Curry shrimp, papaya


A powerful and fragrant marinade is prepared and then cooled down for shrimp to bask. After a term of chilled marination, the marinade with the shrimp is heated to boil just long enough for the shrimp to turn color, about 2.5 or 3 minutes. 

Papaya and banana are diced and coated with lime juice. The fruit is added to the heated shrimp off the heat, so the fruit is barely warmed through and not at all cooked. 

Small white beans are prepared separately. 


ARTS !


This is a ripe red papaya ↑. 

What? It is green and yellow, you say? 

It's kind of red on the inside, more of an orange color, actually ↓. 





The white beans are small enough that they do not need to be presoaked, but these were pressure cooked on low setting for 30 minutes in flavorful water.
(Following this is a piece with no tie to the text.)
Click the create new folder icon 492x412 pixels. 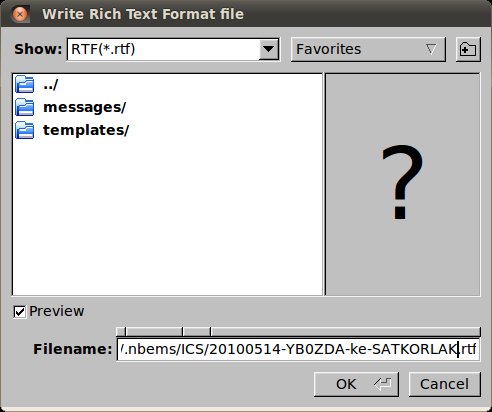[x=468, y=49]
Rice might have been a better starch but I am out of white rice. The brown rice that I have would be cooked the same way as the beans, wild rice a little bit longer at higher pressure. 

Bean cooking liquid: 

*  two cups tap water
*  three bay leaves
*  15 or so peppercorns
*  1/2 teaspoon fennel seed
*  1/2 teaspoon cumin seed
*  1/4 teaspoons whole cloves
*  salt and pepper
* 1/2 LB small white beans, sorted for stones and other oddities

I've heard more than a few times that salt toughens beans while cooking, but that is not true. Acid does toughen the surface of beans while cooking which is a fact of chemistry that the cook can use to their advantage when sturdiness for endurance, long cooking times, transportation, reheating, etc., are anticipated. 
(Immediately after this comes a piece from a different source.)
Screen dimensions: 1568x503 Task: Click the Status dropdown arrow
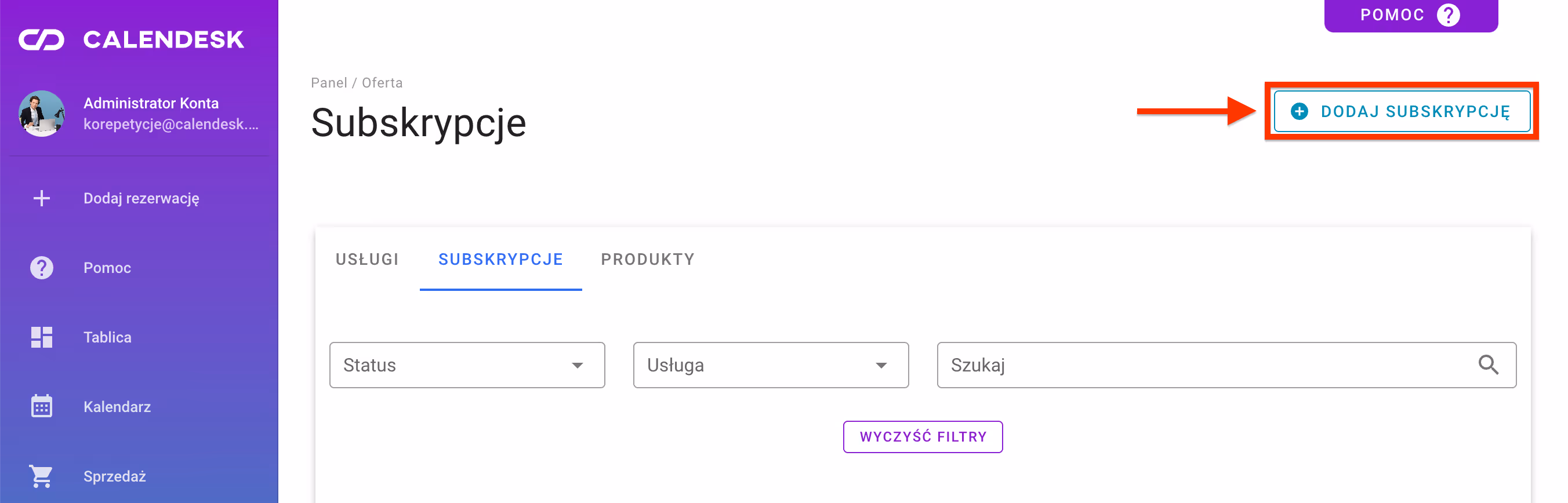point(577,366)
The curry is an impulse combination of things I had on had that seemed to me would be good together. The aim is to contrive a flavorful marinade that hits all the taste spots and has the flavor of curry. The basis is prepared curry powder. I am conscious to include something sweet and something hot. 

Curry marinade / sauce:

*  1 cup tap water
*  1 large clove garlic, grated
*  1 piece of fresh ginger, peeled and grated
*  1 hot pepper either red or green, finely diced
*  2 chipotle peppers finely diced. (this turned out to be quite hot, maybe 1 would be better)
*  1 small onion, sliced in half from tip to root then sliced thinly
*  2 level tablespoons prepared curry (any type will do)
*  3 tablespoons mango chutney
*  salt / black pepper

The papaya is cubed and the banana sliced. Both are coated with fresh lime juice. 

1)  The beans are prepared

2)  The marinade is prepared by heating the vegetables, adding the spices, then cooling. 

3)  Frozen shrimp are thawed and added to the cooled marinade. 

4)  Half a large papaya is cubed and coated with fresh lime juice. 

5)  When the time comes, immediately before service, a burner is turned on high. Simultaneously, the beans are reheated. The pot with the shrimp is put on the burner and carefully watched for the few minutes it takes for the marinade to boil and for the shrimp to change color. The pot is removed from the heat immediately and the cubed and acidulated fruit is added to the pot with the shrimp. A plate is prepared with the shrimp and fruit and then the beans (or rice) is turned out on top of it all. The plate is positioned on the photography station and the lights are set up. Several shots are taken of the plate from various angles, distances, and camera settings. ← Sorry about that, I got carried away there for a second. The plate is served.